NEW YORK, 1 gennaio 2026, 15:16 ET
Il rally record dell’argento nel 2025 ha azzerato il punto di partenza per le previsioni sul prezzo dell’argento nel 2026, dopo che il metallo è salito del 161% e ha superato per la prima volta la soglia degli 80 dollari l’oncia. L’oro è salito del 66% e il rame ha raggiunto un massimo storico di 12.960 dollari a tonnellata alla London Metal Exchange, mantenendo i metalli al centro dell’attenzione mentre i trader pianificano la prossima mossa. “La domanda di metalli appare solida sia dal punto di vista industriale che retail,” ha dichiarato Tim Waterer, chief market analyst di KCM Trade. Reuters
Le prospettive sono importanti perché l’argento si trova su entrambi i lati dell’economia: è sia un input industriale che un asset finanziario. Questa combinazione significa che le oscillazioni di prezzo possono influire sui costi di produzione e allo stesso tempo influenzare il posizionamento degli investitori.

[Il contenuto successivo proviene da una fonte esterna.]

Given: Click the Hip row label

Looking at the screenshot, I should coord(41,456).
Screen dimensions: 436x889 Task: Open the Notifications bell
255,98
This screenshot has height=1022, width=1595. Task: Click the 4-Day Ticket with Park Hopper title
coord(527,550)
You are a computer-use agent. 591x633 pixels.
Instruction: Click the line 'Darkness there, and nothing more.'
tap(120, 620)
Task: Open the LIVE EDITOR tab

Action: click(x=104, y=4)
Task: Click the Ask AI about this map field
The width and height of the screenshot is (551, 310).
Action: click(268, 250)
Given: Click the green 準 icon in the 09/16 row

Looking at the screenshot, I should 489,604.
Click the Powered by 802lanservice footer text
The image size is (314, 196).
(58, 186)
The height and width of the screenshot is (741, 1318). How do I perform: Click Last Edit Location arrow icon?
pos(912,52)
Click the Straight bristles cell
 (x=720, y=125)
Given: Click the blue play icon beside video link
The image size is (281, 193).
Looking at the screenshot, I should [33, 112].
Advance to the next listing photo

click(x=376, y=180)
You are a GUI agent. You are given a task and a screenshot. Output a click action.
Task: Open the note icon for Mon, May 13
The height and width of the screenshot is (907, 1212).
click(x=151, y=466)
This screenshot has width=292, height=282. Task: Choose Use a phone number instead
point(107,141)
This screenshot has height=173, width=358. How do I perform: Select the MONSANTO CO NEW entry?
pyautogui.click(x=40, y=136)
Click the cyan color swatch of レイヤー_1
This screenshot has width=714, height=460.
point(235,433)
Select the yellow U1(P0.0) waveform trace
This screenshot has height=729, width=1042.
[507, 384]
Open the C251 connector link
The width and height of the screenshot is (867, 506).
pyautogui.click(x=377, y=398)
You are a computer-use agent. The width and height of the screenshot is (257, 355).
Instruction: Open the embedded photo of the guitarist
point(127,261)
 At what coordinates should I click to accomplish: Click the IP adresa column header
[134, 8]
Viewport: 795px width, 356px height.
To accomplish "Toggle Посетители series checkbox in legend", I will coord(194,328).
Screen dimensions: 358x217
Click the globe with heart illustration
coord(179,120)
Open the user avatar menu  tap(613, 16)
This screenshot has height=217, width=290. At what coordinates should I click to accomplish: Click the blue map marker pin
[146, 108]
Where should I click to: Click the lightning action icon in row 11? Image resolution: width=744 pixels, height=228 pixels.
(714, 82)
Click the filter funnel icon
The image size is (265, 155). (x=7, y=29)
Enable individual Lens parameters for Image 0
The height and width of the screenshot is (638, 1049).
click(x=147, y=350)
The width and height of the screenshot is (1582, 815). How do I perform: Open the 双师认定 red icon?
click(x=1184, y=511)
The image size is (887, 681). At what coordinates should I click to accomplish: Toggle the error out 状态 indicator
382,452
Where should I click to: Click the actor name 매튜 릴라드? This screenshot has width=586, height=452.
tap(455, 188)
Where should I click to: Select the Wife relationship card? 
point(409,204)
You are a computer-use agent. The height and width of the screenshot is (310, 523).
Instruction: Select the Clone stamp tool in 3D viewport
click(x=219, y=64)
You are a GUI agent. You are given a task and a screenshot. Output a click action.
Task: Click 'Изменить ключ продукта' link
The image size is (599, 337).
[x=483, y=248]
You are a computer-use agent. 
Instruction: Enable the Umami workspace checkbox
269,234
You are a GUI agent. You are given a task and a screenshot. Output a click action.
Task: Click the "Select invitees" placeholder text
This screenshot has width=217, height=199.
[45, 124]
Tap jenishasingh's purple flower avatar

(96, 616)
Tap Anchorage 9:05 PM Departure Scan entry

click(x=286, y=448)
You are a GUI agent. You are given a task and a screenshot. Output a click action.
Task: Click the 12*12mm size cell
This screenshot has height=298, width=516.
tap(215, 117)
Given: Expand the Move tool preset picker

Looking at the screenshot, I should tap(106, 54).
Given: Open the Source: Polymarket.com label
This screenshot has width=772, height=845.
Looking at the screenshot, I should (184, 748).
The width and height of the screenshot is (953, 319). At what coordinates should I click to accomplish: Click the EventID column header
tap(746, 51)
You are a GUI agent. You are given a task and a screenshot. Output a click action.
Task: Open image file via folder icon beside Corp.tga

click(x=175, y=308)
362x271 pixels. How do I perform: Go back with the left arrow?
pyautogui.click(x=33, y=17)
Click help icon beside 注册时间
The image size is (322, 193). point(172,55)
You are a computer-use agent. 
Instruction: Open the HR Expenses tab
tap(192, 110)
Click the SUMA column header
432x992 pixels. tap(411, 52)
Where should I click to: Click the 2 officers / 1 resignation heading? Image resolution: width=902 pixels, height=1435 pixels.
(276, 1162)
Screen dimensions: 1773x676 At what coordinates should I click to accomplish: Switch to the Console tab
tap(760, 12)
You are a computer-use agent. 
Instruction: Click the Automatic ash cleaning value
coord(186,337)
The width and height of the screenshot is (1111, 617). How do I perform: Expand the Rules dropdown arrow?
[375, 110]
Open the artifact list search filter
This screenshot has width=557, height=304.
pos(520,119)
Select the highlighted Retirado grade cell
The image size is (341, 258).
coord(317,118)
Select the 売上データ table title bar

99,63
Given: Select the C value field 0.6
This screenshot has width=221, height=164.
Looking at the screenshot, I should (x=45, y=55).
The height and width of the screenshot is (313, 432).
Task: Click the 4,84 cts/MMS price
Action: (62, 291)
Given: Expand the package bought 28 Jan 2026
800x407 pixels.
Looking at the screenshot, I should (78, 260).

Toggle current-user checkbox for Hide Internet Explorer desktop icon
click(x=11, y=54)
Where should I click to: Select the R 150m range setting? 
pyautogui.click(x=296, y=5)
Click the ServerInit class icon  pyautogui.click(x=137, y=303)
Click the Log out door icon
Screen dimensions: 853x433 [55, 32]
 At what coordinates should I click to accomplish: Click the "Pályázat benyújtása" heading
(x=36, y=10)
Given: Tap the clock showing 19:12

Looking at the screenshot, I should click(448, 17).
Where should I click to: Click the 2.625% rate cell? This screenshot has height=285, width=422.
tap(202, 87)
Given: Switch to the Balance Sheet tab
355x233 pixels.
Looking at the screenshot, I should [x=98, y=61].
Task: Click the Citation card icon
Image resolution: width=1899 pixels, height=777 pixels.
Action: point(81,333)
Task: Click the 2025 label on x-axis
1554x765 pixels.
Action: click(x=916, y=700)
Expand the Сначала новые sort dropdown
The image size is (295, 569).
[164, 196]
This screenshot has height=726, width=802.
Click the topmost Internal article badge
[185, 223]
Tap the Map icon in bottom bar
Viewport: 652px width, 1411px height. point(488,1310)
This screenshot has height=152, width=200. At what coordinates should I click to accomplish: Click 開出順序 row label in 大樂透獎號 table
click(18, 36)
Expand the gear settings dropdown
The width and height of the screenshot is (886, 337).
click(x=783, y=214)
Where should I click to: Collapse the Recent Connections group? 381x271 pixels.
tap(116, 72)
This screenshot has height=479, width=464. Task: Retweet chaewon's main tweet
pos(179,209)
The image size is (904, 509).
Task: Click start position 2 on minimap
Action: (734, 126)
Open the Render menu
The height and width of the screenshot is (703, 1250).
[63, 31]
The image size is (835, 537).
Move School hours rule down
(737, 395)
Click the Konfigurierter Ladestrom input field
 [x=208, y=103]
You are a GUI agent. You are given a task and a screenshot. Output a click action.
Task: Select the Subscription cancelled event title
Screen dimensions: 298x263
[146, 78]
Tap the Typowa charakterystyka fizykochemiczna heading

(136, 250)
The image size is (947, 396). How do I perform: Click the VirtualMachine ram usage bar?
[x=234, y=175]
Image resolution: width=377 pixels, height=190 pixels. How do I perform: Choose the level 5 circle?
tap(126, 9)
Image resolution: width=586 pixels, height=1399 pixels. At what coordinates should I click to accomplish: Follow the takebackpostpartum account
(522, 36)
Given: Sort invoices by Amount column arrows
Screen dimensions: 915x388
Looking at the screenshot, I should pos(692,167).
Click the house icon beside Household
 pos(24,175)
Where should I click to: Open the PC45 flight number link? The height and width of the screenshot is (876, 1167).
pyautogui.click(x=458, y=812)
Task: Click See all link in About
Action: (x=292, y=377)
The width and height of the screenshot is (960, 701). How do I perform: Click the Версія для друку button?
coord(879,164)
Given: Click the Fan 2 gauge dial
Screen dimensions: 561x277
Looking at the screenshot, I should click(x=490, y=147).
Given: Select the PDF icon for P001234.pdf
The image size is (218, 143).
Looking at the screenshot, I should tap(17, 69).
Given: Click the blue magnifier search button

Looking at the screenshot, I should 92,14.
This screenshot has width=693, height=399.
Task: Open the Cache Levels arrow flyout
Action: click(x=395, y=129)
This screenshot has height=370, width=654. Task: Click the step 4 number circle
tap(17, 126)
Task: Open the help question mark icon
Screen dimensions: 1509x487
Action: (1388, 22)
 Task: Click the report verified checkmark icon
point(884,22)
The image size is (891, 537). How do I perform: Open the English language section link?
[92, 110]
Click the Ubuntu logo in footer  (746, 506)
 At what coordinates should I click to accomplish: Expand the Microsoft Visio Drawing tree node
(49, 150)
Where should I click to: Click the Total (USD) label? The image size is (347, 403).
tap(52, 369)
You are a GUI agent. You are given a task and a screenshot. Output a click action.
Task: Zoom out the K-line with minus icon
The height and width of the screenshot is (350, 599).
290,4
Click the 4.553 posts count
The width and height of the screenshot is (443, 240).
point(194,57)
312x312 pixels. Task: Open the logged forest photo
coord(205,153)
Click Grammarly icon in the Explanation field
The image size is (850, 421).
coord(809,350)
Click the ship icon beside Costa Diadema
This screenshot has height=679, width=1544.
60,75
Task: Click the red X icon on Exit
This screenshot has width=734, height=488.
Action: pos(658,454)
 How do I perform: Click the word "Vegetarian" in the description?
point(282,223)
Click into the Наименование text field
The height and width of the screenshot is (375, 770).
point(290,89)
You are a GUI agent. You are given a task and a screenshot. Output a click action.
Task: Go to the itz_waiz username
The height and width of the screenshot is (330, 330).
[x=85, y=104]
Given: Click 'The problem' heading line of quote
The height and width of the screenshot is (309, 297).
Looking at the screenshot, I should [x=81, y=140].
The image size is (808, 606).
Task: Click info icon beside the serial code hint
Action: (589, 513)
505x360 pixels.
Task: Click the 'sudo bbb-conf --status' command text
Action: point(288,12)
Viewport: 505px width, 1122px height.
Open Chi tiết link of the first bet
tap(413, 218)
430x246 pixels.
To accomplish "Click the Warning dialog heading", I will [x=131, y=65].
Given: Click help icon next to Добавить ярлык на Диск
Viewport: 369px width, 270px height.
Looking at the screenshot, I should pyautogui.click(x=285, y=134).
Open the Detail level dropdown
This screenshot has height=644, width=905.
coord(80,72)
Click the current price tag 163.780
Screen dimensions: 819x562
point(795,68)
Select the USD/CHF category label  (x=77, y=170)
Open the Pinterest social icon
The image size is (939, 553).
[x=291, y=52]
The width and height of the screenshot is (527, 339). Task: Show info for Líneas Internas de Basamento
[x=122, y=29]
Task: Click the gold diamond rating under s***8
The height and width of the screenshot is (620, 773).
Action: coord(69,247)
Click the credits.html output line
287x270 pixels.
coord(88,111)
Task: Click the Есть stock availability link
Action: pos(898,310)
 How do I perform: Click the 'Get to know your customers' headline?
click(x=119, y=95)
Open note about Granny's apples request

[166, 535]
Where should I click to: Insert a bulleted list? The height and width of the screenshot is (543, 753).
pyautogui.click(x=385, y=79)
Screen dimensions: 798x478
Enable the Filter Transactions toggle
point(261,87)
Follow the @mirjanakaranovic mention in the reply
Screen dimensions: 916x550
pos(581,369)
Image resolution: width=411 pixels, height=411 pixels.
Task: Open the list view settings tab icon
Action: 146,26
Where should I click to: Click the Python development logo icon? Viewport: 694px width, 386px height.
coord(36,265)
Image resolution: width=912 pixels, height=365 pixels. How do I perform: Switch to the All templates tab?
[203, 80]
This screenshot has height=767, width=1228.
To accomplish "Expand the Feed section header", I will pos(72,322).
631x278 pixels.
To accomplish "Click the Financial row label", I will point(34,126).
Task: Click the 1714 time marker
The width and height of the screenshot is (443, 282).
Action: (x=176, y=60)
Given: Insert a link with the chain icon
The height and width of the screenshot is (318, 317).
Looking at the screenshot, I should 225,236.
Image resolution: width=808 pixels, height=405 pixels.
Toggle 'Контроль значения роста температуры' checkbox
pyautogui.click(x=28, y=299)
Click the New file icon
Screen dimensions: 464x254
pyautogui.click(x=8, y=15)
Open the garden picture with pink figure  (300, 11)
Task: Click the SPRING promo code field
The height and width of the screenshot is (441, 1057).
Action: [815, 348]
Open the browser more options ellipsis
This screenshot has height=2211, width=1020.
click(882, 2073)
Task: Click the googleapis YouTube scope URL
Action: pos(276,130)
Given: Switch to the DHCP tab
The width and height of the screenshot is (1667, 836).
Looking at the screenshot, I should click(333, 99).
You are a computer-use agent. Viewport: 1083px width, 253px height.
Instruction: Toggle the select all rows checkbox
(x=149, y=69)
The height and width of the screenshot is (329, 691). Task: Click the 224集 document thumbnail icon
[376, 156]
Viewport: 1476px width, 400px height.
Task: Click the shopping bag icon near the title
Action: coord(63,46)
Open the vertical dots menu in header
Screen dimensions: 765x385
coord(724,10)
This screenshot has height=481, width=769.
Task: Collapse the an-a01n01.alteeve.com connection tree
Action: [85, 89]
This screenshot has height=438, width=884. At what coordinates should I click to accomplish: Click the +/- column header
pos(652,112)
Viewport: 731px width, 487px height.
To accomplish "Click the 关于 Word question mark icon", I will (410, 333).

L’argento non paga interessi, quindi le aspettative di tagli dei tassi negli Stati Uniti nel 2026 possono aumentare la domanda, poiché il costo opportunità di detenere lingotti diminuisce. Allo stesso tempo, i cambiamenti nella domanda industriale possono far oscillare i prezzi più bruscamente rispetto all’oro. Gli analisti affermano che è per questo che l’argento può muoversi più rapidamente in entrambe le direzioni.
Bank of America ha alzato la sua previsione per il prezzo dell’argento nel 2026 a 65 dollari l’oncia, con una media annuale di 56,25 dollari, in una nota del 13 ottobre. La banca ha affermato che un persistente deficit di offerta dovrebbe sostenere il mercato anche se prevede un calo dell’11% della domanda il prossimo anno, e ha citato il parere del Silver Institute secondo cui il mercato si avvia verso il quinto anno consecutivo di deficit strutturale — quando la domanda supera l’offerta. Ha inoltre evidenziato condizioni più rigide a Londra dopo che il metallo è stato trasferito a New York, come riflesso nei tassi di leasing più elevati, ovvero il costo di prendere in prestito argento.
Un sondaggio Reuters tra 39 analisti e trader a ottobre ha previsto che l’argento avrà una media di 50 dollari l’oncia nel 2026. Gli intervistati hanno citato deficit di offerta e domanda da settori come la tecnologia solare, i veicoli elettrici e i data center per l’IA. Hanno anche affermato che gli investitori spesso vedono l’argento come un’alternativa più economica all’oro.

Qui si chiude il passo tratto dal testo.